> Task to complete
Your answer must be an exact copy of the lines from the one containing "You are a GUI" through the last line of the records below, with no pictures; please include nothing else.

########################################

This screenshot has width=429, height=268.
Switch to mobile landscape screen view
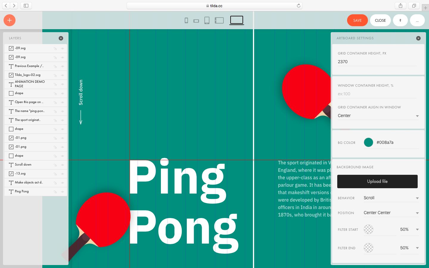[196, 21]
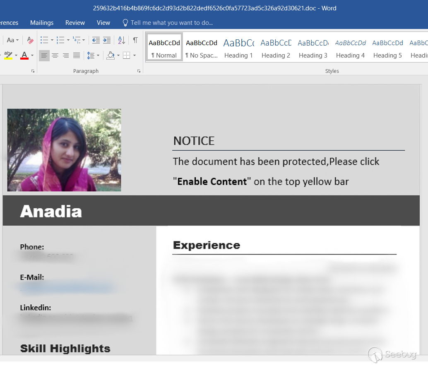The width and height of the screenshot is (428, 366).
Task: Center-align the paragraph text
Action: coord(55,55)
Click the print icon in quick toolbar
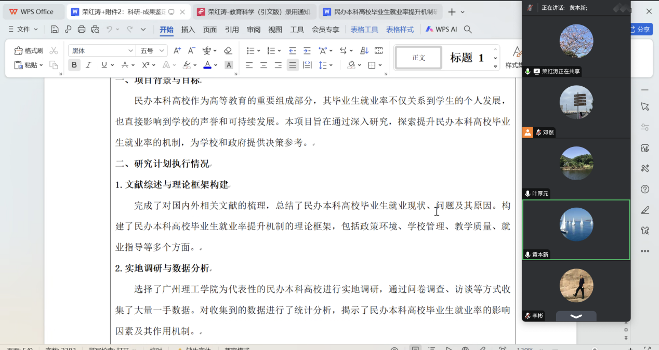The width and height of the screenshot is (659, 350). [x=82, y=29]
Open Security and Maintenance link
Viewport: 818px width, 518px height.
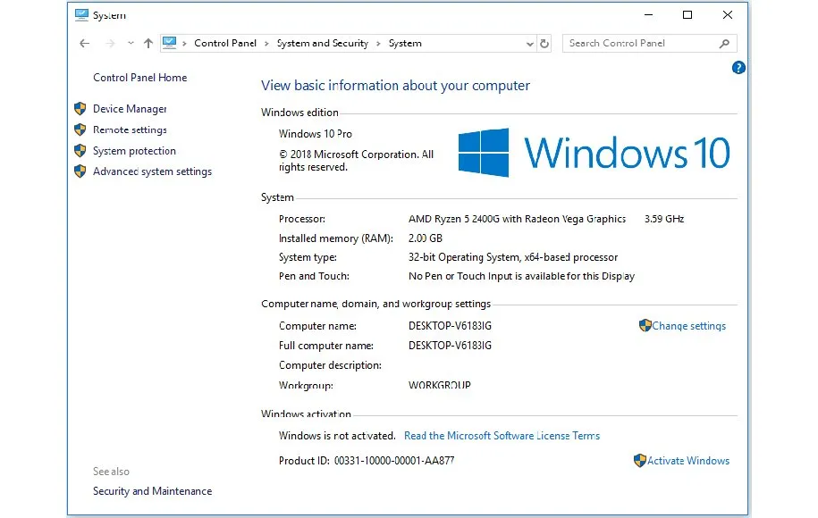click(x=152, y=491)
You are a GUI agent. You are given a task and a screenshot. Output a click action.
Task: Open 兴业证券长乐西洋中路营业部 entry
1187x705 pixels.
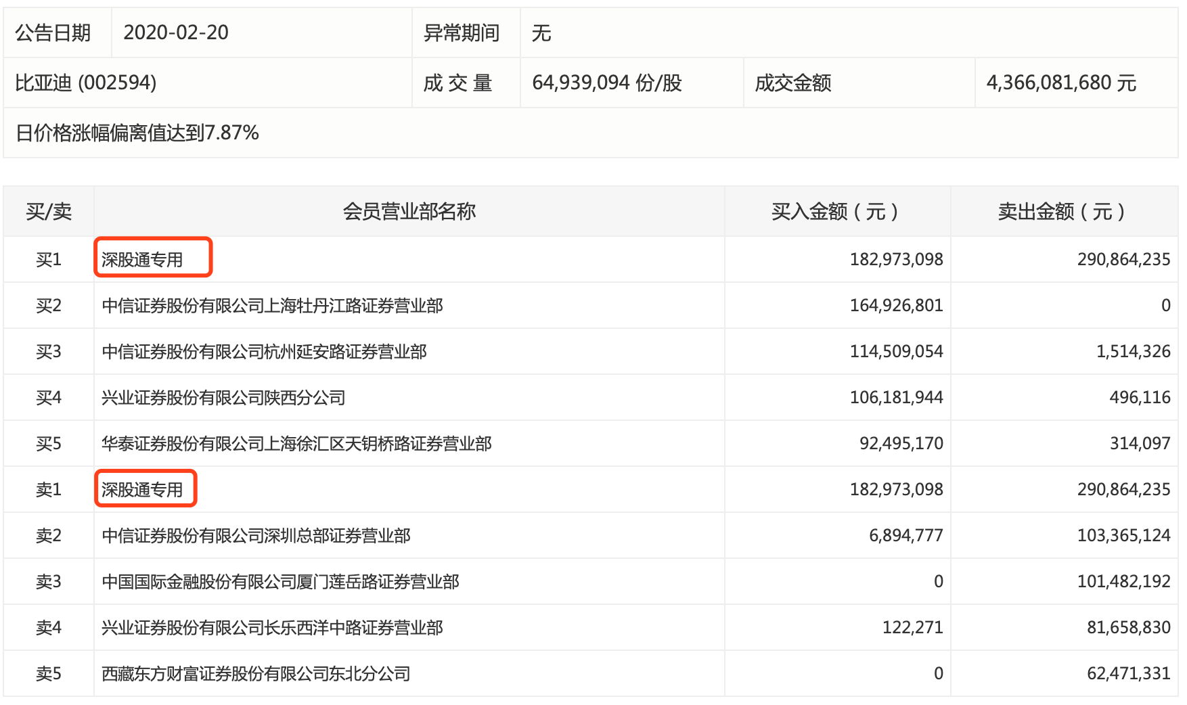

########################################

> Task solution
You are a GUI agent. You are given a task and a screenshot. Output a click action.
Task: Open 兴业证券长乐西洋中路营业部 entry
1187x705 pixels.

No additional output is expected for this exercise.